Document text ▸
-----

The internal, pi and external, pe loads which are used in the determination of the burst and collapse loads on the casing are derived from an analysis of operational scenarios.
External Loads, Pe:
The following issues are considered when deciding upon the external load to which the casing will be subjected:
(a.) The pore pressure in the formation (pore pressure)
If the engineer is satisfied that it will be possible to displace all of the mud from the annulus between the casing and borehole during the cementing operation, and that a satisfactory cement sheath can be achieved, the formation pore pressure is generally used to determine the load acting on the casing below the top of cement in the annulus, after the cement has hardened.
(b.) The weight of the mud in which the casing was run.
If a poor cement bond between the casing and cement or cement and borehole is anticipated then the pressure due to a colom of mud in the annulus is generally used to determine the load acting on the casing below the top of cement in the annulus, after the cement has hardened. If the mud has been in place for more than 1 year the weighting material will probably have settled out and therefore the pressure experienced by the casing will be due to a colom of mud mixwater (water or base-oil).
(c.) The pressure from a colom of cement mixwater
The pressure due to the cement mixwater is often used to determine the external load on the casing during the producing life of the well. This pressure is equal to the density of fresh or seawater in the case of water-based mud and base oil in the case of oil based mud. The assumption is that the weighting material in the mud (generally Barite) has settled from suspension.
(d.) The pressure due to a colom of cement slurry
The pressure exerted by a colom of cement slurry will be experienced by the casing until the cement sets. It is assumed that hardened cement does not exert a hydrostatic pressure on the casing.

-----

What you need to do ▸
(1) Using the casing-load passage, decide whether each statement is true: (a) hardened cement exerts a hydrostatic pressure on the casing; (b) formation pore pressure is generally used for the load below the top of cement when a satisfactory cement sheath can be achieved; (c) mud left in place for more than a year will probably have its weighting material settle out. Answer yes or no for each and quote the words that settle it.
(2) According to the casing-load passage, what weighting material is generally found in the mud?
(3) Carry on the casing-load passage from its final sentence.
The material that follows has no connection to the casing-load passage.

Source excerpt ▸
-----

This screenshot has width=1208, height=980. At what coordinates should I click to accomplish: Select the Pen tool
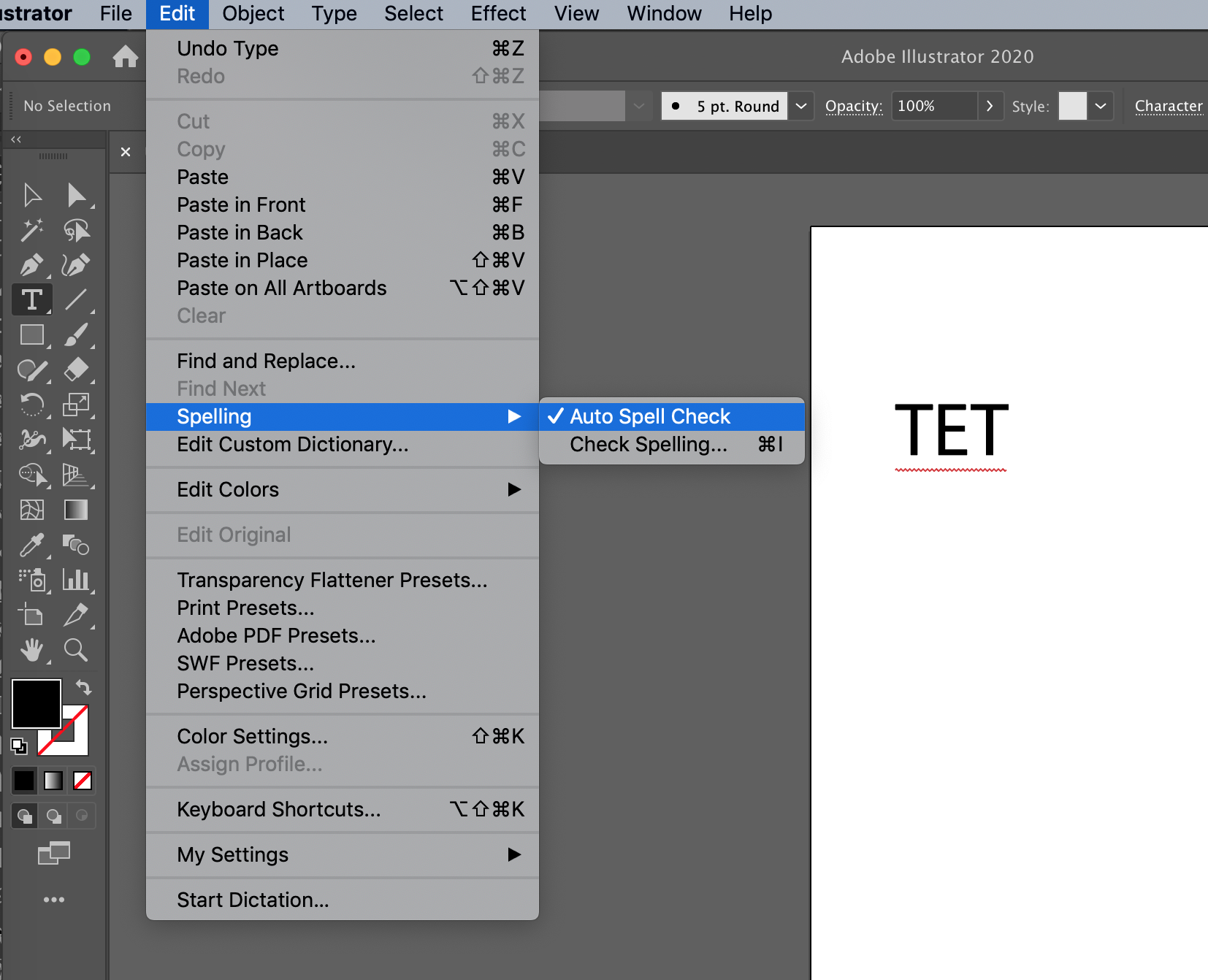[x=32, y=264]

-----

Answers to the problems ▸
(1)
(a) No: "It is assumed that hardened cement does not exert a hydrostatic pressure on the casing."
(b) Yes: "the formation pore pressure is generally used to determine the load acting on the casing below the top of cement in the annulus, after the cement has hardened."
(c) Yes: "If the mud has been in place for more than 1 year the weighting material will probably have settled out"

(2) Barite.

(3)
(e.) Blockage in the annulus
If a blockage of the annulus occurs during a stinger cement operations (generally performed on a conductor casing). The excess pumping pressure on the cement
will be transmitted to the annulus but not to the inside of the casing. This will result in an additional external load during stinger cementing. In the case of conventional cementing operations a blockage in the annulus will result in an equal and opposite pressures inside and outside the casing.
It is commonplace to consider the internal loads due to the following:
(a.) Mud to Surface:
This will be the predominant internal pressure during drilling operations. The casing designer must consider the possibility that the density of the drilling fluid may change during the drilling operation, due to for instance lost circulation or an influx.
(b.) Pressure due to influx
The worst case scenario which can arise, from the point of view of burst loading, is if an influx of hydrocarbons occurs, that the well is completely evacuated to gas and simultaneously closed in at the BOP stack.
(c.) Full Evacuation
The worst case scenario which can arise, from the point of view of collapse loading, is if the casing is completely evacuated.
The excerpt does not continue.